Daniel Bel-Ami at Fathom reviews German scholar Matthias Küntzel's latest book Nazis, Islamic Antisemitism and the Middle East:
Nazis, Islamic Antisemitism and the Middle East tells the story of an important but largely unknown chapter of Middle Eastern history. It focuses on the concerted drive by Nazi Germany to promote anti-Semitism in the region between 1937 and 1945. This was in line with the Nazi’s goal of annihilating the Jewish people not just in Europe but worldwide.
From there Matthias Küntzel, a German political scientist and historian, draws a broader conclusion about anti-Semitism in the Middle East. In his view its origins do not lie in the Arab world’s reaction to the establishment of the state of Israel in 1948. It is instead better seen as an aftershock of the Holocaust. Several Arab regimes tried to destroy the newly formed Jewish state mainly because they were motivated by the Nazi propaganda campaign a few years earlier.
Of course, Küntzel is not denying there were instances of anti-Jewish hatred in the Islamic world before 1937. He is well aware, for example, that in many Muslim countries Jews were given the status of dhimmis.
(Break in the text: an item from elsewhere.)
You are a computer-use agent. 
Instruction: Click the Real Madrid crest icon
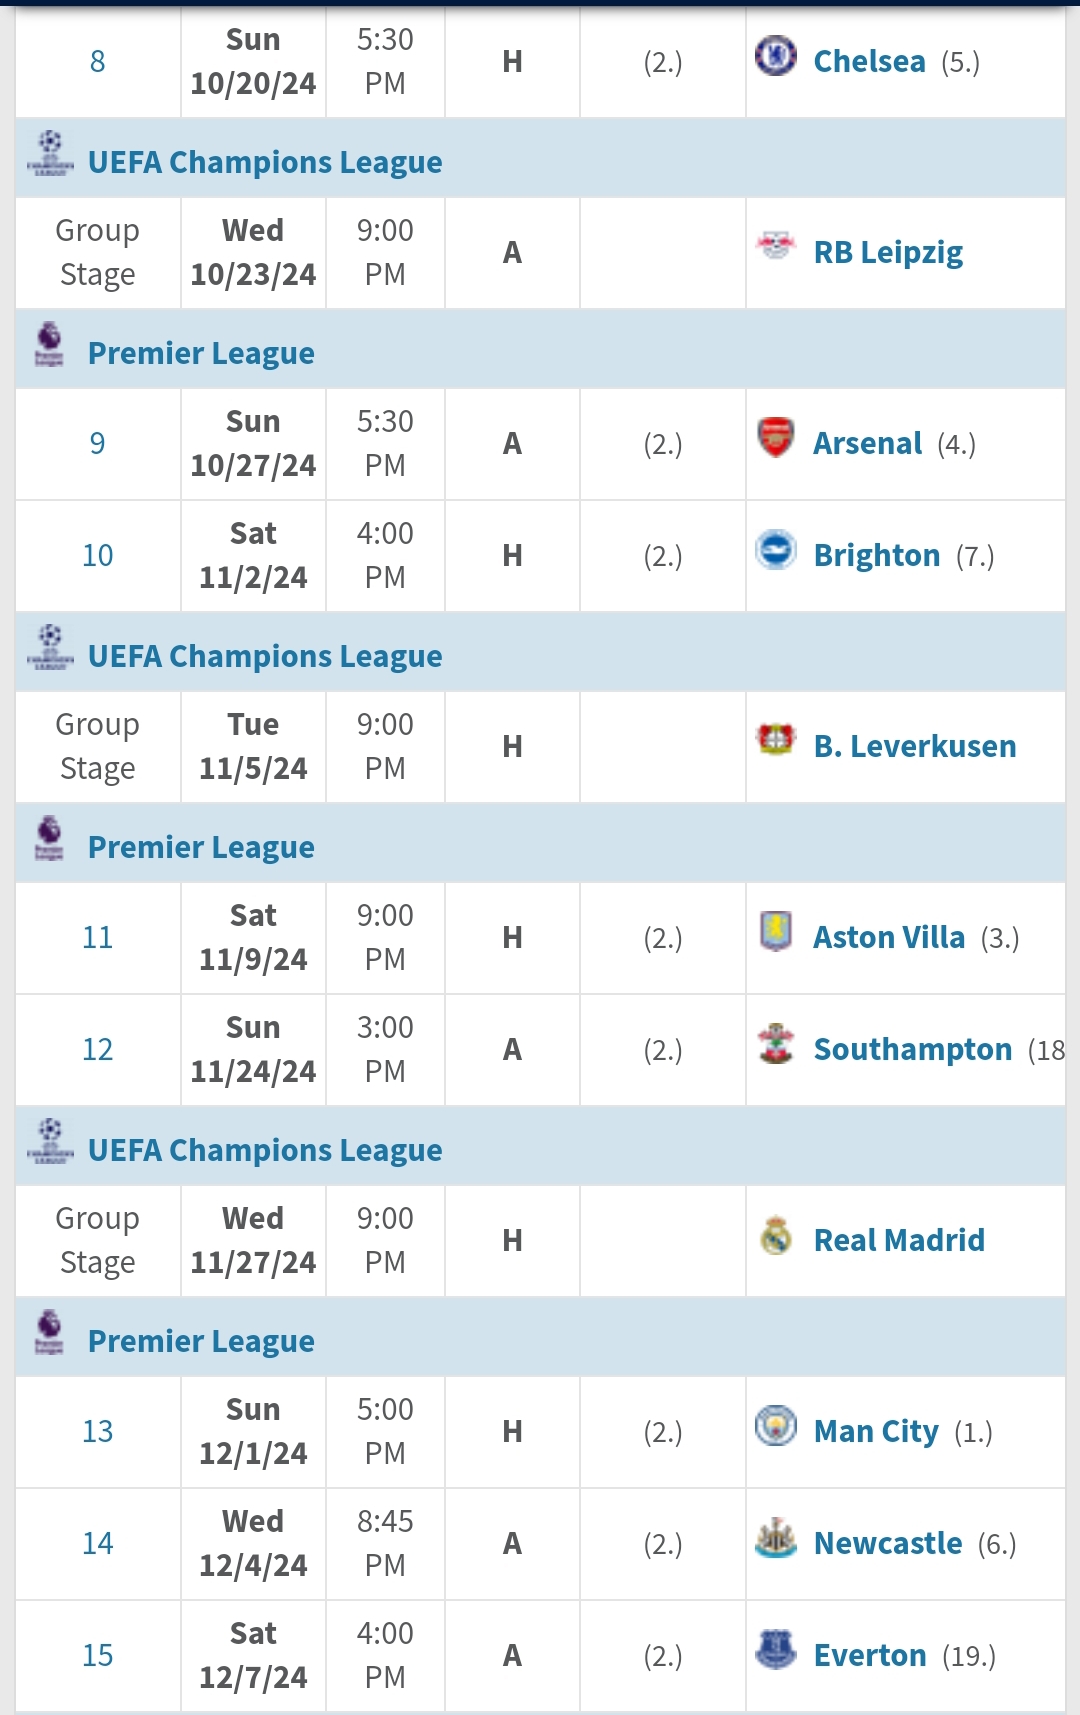click(775, 1234)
That is, they were protected as long as they accepted a clearly inferior rank and legal status. There are also several anti-Jewish passages in classical Islamic texts including the Koran. His argument is that Islamic anti-Semitism fuses together the racial anti-Semitism which emerged in Europe with the classic anti-Judaism evident in early Islam. It was the Nazis, Küntzel argues, who played the key role in bringing genocidal anti-Semitism to the region.
Küntzel identifies several channels through which the Nazis exerted their influence. From 1937 onwards they gave financial backing and other forms of support to Amin El-Husseini, the Mufti of Jerusalem. El-Husseini was an important religious and political figure as well as an ardent anti-Semite. In 1941 he met Hitler in Berlin.
The Nazis distributed large numbers of El-Husseini’s pamphlet, Judaism and Islam, first published in Cairo in 1937. For Küntzel, , it was a seminal document, the first to link the Jew hatred of classical Islamic texts with the conspiratorial anti-Semitism that emerged in Europe in the late nineteenth century. In his view it was the foundational text of Islamic anti-Semitism….
And this:
[T]he collapse of the Ottoman empire at the end of the First World War brought an important change. The division of the region between Britain and France opened the way for Germany to intervene later on in the name of anti-colonialism.
It's not hard to see a current parallel here, with the Free Palestine anti-Israel crowd motivated by the cynical claims of Islamist groups like Hamas to be fighting in the name of anti-colonialism: claims which have been shamefully twisted into the mindless chants that somehow it's now Israel who are the new Nazis.